Action item ▸
Retype everything from "The Diplomat" down to "at land borders." in the article on customs at the Ceuta and Melilla borders, keeping the wording unchanged.

The Diplomat
Moroccan authorities have warned that “geographical conditions” do not allow the installation of customs at the border crossings of Ceuta and Melilla, despite the fact that the roadmap agreed on April 7 between Prime Minister Pedro Sánchez and Morocco’s King Mohamed VI provides for the reestablishment of “appropriate customs control devices” at land borders.
“In order to develop commercial operations, it is necessary to build infrastructures,” said Morocco’s director general of Customs, Nabyl Lakhdar, in an interview with the Moroccan weekly TelQuel. “Today, even the geographical conditions do not allow it,” he continued. The passes of Ceuta and Melilla are “small corridors” and, therefore, “it would take many tens of hectares to build visiting and control areas,” he warned. Therefore, “we do not have the necessary surface area for this project,” he insisted. “Besides, it is not a current issue,” he declared. “Those border posts will only be open to travelers and not to commercial operations,” he concluded.

Stored data:
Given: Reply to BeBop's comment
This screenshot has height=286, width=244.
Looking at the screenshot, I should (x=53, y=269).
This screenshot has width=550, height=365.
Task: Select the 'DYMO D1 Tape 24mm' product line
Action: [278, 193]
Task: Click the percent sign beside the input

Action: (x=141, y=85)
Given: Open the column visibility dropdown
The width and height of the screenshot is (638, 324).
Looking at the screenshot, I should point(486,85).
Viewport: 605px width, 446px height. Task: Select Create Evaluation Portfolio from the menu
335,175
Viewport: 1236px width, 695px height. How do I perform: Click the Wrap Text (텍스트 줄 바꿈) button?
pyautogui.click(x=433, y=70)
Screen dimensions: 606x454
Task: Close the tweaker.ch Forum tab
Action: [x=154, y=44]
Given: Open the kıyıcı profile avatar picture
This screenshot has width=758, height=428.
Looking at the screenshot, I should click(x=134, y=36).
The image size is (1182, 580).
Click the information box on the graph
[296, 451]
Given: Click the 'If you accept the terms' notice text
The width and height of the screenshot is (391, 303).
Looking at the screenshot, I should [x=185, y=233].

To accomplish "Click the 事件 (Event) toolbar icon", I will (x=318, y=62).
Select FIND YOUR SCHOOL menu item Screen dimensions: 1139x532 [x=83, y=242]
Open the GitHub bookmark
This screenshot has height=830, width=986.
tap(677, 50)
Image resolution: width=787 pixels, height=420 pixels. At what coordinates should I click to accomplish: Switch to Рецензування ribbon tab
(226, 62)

Final answer ▸
The Diplomat
Moroccan authorities have warned that “geographical conditions” do not allow the installation of customs at the border crossings of Ceuta and Melilla, despite the fact that the roadmap agreed on April 7 between Prime Minister Pedro Sánchez and Morocco’s King Mohamed VI provides for the reestablishment of “appropriate customs control devices” at land borders.